Records from a data collection
▬▬▬▬▬▬▬▬▬▬
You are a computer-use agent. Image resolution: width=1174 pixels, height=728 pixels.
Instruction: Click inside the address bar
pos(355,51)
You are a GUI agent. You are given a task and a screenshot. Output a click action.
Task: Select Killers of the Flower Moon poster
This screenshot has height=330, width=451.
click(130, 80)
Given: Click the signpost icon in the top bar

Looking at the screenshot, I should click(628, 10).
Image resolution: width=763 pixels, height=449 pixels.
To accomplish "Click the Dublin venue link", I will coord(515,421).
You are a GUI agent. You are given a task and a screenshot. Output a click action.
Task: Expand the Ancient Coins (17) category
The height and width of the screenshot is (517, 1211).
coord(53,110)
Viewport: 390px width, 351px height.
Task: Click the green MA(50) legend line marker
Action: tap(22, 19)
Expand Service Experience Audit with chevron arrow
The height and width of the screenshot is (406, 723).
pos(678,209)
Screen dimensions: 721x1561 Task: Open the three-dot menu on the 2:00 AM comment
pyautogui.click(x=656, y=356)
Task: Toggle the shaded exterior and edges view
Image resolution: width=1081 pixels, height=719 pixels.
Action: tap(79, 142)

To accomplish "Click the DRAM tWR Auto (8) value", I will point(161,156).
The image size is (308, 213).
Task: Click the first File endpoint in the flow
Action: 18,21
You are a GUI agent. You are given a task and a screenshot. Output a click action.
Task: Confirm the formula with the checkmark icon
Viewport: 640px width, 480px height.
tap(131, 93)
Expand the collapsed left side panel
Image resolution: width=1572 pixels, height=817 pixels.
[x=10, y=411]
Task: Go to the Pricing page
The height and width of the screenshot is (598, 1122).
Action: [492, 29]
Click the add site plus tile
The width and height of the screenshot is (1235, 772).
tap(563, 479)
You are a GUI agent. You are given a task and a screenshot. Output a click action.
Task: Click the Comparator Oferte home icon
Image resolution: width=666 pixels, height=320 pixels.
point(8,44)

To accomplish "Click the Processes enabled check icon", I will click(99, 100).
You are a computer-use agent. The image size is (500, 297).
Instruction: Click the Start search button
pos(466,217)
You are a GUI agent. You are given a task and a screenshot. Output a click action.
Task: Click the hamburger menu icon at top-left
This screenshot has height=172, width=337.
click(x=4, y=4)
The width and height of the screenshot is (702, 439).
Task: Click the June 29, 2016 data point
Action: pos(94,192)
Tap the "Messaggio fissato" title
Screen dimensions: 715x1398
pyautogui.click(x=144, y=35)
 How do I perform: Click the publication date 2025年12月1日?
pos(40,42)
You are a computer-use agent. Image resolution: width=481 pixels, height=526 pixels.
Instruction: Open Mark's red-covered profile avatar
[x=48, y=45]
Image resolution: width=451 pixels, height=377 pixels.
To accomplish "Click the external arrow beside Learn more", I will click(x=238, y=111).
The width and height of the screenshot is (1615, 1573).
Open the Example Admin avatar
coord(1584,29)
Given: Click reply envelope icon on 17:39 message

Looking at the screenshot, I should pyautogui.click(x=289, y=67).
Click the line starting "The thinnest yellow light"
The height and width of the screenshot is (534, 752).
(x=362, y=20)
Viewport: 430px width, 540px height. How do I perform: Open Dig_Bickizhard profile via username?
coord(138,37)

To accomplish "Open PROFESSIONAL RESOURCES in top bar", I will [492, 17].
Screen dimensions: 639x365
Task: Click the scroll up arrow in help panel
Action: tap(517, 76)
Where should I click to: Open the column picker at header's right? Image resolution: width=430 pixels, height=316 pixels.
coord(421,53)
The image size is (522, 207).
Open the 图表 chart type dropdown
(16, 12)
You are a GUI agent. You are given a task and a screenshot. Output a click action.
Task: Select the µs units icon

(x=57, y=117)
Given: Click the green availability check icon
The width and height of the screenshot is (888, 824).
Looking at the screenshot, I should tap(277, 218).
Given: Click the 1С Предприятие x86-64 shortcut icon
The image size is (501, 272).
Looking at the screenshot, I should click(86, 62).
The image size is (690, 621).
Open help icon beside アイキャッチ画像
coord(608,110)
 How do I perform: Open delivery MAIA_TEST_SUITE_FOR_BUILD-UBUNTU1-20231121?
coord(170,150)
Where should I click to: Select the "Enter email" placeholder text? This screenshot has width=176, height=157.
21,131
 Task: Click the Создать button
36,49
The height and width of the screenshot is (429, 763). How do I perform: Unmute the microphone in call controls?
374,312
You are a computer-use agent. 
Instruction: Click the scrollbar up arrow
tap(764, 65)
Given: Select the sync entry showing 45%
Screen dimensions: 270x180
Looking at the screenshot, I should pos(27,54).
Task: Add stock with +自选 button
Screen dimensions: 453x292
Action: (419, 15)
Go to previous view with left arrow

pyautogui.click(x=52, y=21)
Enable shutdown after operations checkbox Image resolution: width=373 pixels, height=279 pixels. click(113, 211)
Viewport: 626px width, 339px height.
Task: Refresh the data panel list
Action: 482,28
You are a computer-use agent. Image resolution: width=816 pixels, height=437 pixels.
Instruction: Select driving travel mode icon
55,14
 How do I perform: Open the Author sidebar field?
▬▬▬▬▬▬▬▬▬▬
§ EXERCISE OBJECTIVE:
Exactly and only the lines from the line containing "The width and height of the screenshot is (888, 824)." through the last line of the entries should be copied, both ends included.

§ OUTPUT FOR THIS TASK:
The width and height of the screenshot is (888, 824).
Looking at the screenshot, I should tap(277, 218).
Given: Click the 1С Предприятие x86-64 shortcut icon
The image size is (501, 272).
Looking at the screenshot, I should click(86, 62).
The image size is (690, 621).
Open help icon beside アイキャッチ画像
coord(608,110)
 How do I perform: Open delivery MAIA_TEST_SUITE_FOR_BUILD-UBUNTU1-20231121?
coord(170,150)
Where should I click to: Select the "Enter email" placeholder text? This screenshot has width=176, height=157.
21,131
 Task: Click the Создать button
36,49
The height and width of the screenshot is (429, 763). How do I perform: Unmute the microphone in call controls?
374,312
You are a computer-use agent. 
Instruction: Click the scrollbar up arrow
tap(764, 65)
Given: Select the sync entry showing 45%
Screen dimensions: 270x180
Looking at the screenshot, I should pos(27,54).
Task: Add stock with +自选 button
Screen dimensions: 453x292
Action: (419, 15)
Go to previous view with left arrow

pyautogui.click(x=52, y=21)
Enable shutdown after operations checkbox Image resolution: width=373 pixels, height=279 pixels. click(113, 211)
Viewport: 626px width, 339px height.
Task: Refresh the data panel list
Action: 482,28
You are a computer-use agent. Image resolution: width=816 pixels, height=437 pixels.
Instruction: Select driving travel mode icon
55,14
 How do I perform: Open the Author sidebar field?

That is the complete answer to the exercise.